Sort_values

37 views

Skip to first unread message

Agustin Caminero

unread,

May 21, 2019, 10:39:34 AM5/21/19

to mrjob

Dear all,

I have a question about SORT_VALUES. I have two datasets, one with countries and one with clients. The countries file has this structure (country name, country code), such as:

South Georgia and the South Sandwich Islands,GS
South Sudan,SS
Spain,ES
Sri Lanka,LK
Sudan,SD
Suriname,SR

The clients file has the name, a rating and the country code, such as:

Manda Wingate ,regular,SI
Anna Rappold ,regular,SB
Albina Lamore ,malo,SO
Carolyn Machado ,bueno,ZA
Jeni Espinoza ,bueno,GS
Charisse Salzman ,bueno,SS

My program is about calculating how many good clients (clients with "bueno" rating) there are per country. I have a map, combiner and reducer. The problem is that I'm setting SORT_VALUES at True, but the key-values are not ordered in the reduce.

My code is (it is also attached in this message):

import sys, os, re
from mrjob.job import MRJob
from mrjob.step import MRStep

class MRJoin(MRJob):

    SORT_VALUES = True

    def mapper(self, _, line):
        splits = line.rstrip("\n").split(",")
        if len(splits) == 2: # countries
            symbol = 'A' # countries before clients
            country2digit = splits[1]
            yield country2digit, (symbol, splits[0])
        else: # clients
            symbol = 'X'
            country2digit = splits[2]
            if splits[1]=='bueno':
                yield country2digit,(symbol, 1)

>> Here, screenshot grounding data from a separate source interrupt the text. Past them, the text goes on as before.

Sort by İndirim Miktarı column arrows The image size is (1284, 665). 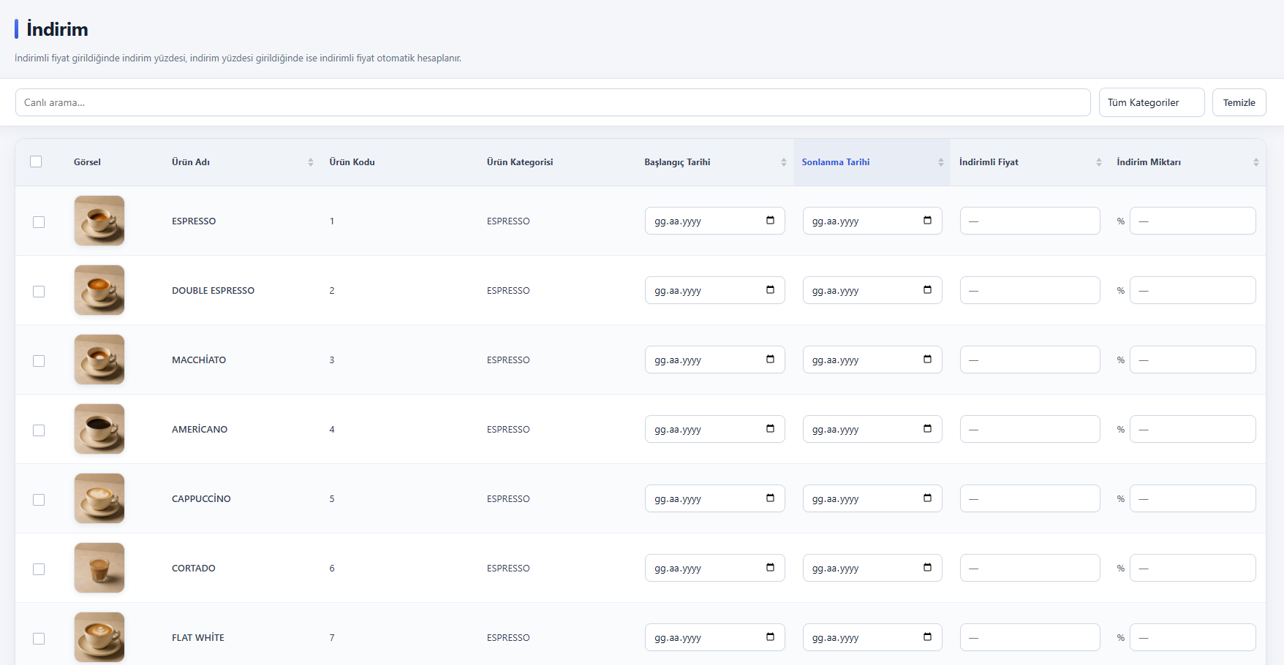point(1255,162)
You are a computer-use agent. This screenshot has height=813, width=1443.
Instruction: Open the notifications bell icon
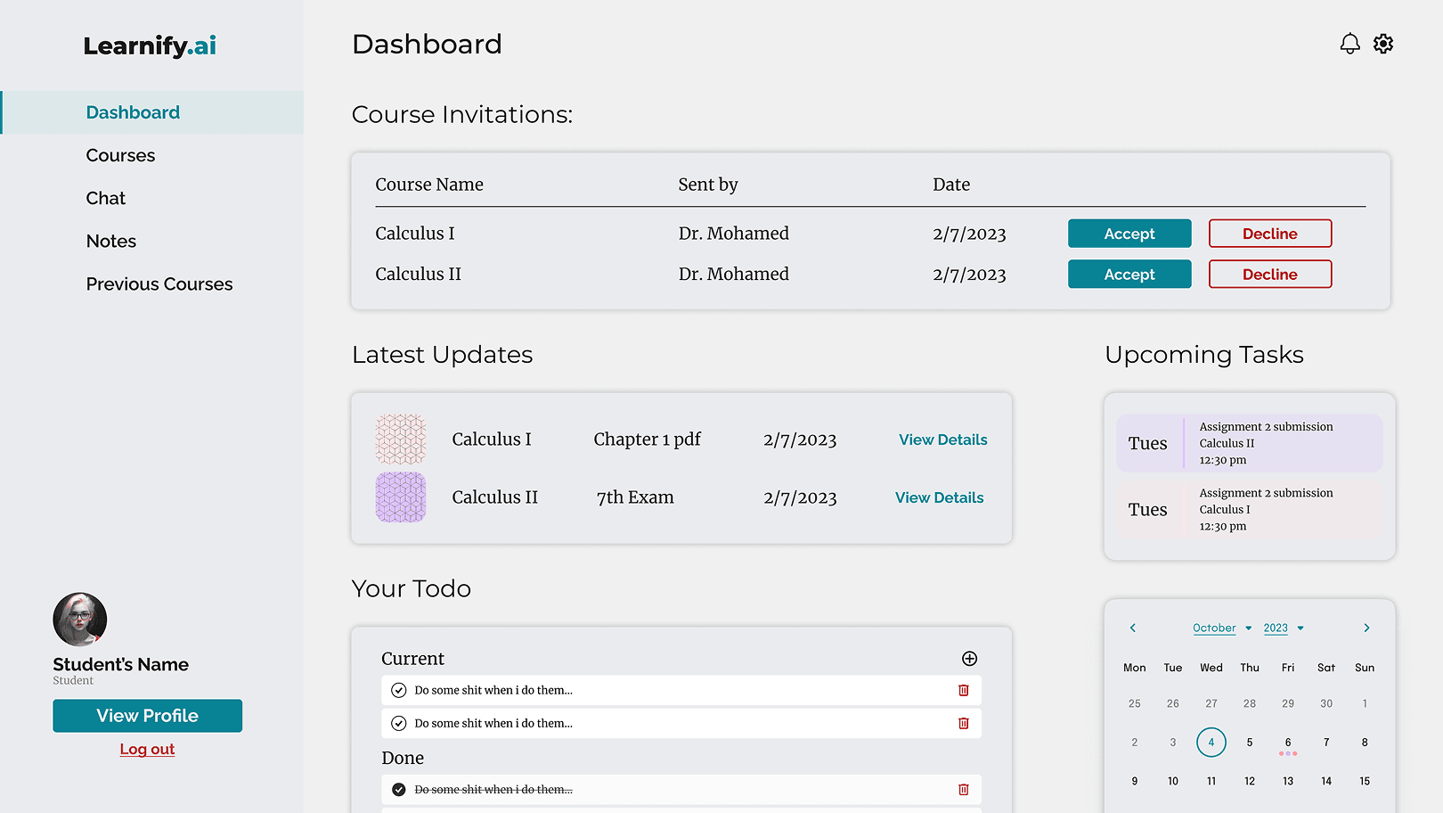[1349, 44]
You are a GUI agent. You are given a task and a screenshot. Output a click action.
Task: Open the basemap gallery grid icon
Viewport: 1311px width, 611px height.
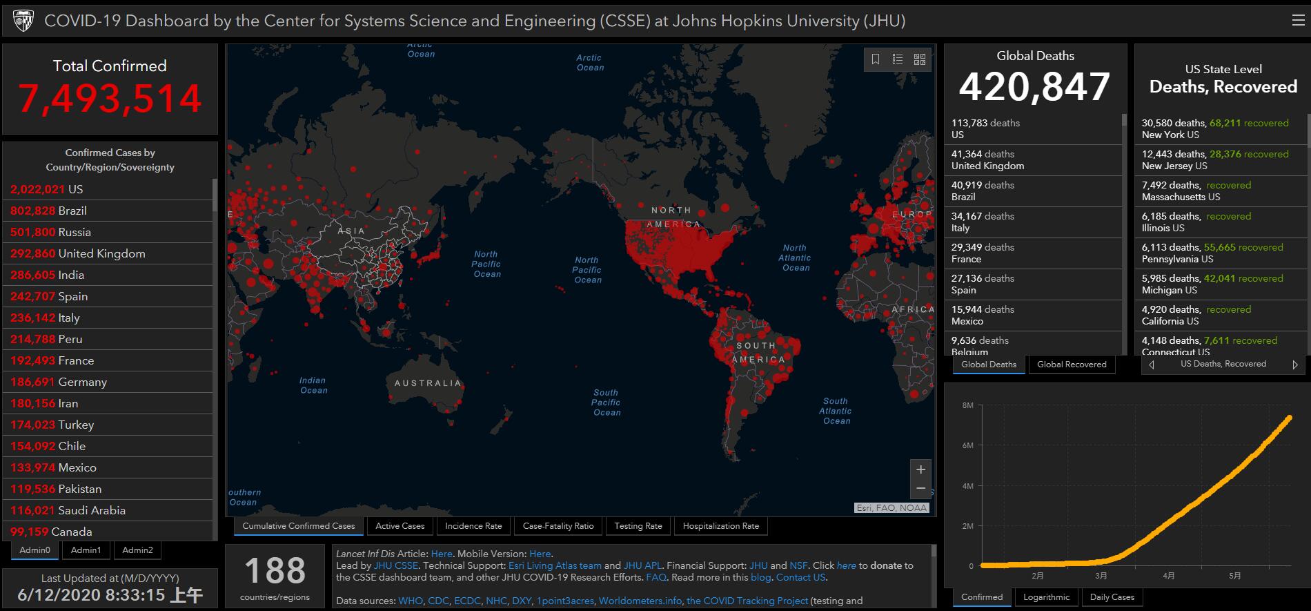[920, 59]
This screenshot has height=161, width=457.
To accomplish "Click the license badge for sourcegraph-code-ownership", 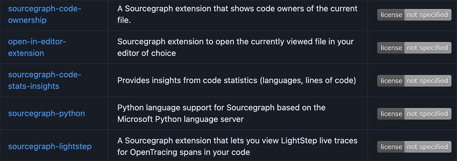I will 414,15.
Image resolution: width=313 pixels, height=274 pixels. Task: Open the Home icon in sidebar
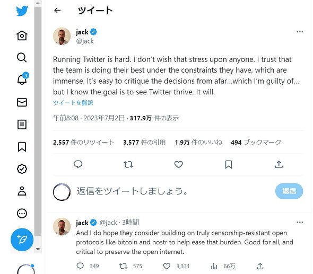point(22,36)
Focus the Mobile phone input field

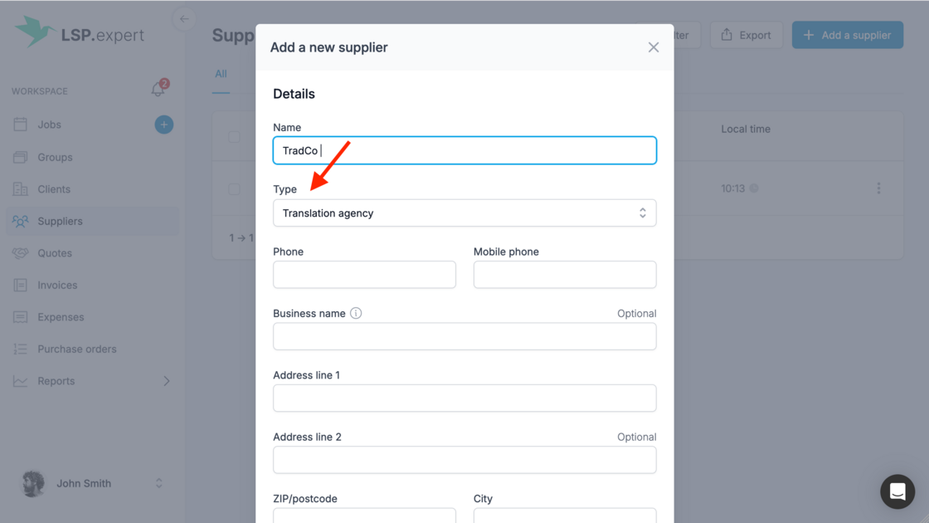click(565, 275)
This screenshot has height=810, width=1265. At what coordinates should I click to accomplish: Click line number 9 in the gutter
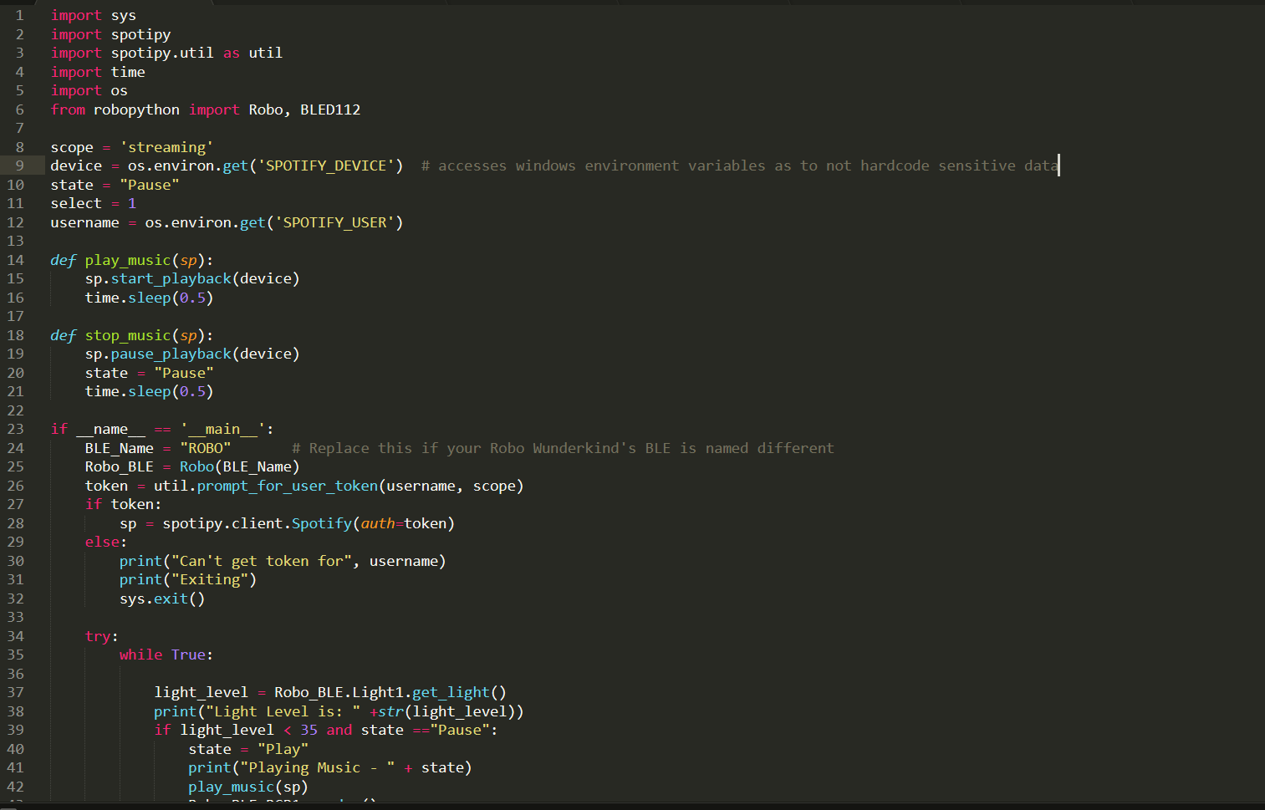(18, 166)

    def combiner(self,key, values):
        bueno=0
        for value in values:
            if value[0] == 'A':
                yield key, ('A', value[1])
            else:
                bueno=bueno + 1

        if bueno > 0:
            yield key, ('X', bueno)

    def reducerSimple(self, key, values):
        for value in values:
            yield key,value

    def steps(self):
        return [
            MRStep(mapper=self.mapper
                   ,combiner=self.combiner
                   ,reducer=self.reducerSimple)
        ]


if __name__ == '__main__':
    MRJoin.run()

And the output that I get when I run on hadoop is:

"ES"   ["X", 3]
"ES"   ["A", "Spain"]

When I run local the order is fine.

Could anybody tell me why "X" comes before "A" considering that SORT_VALUES is true? Am I doing something wrong?

Thanks for your help

Agustin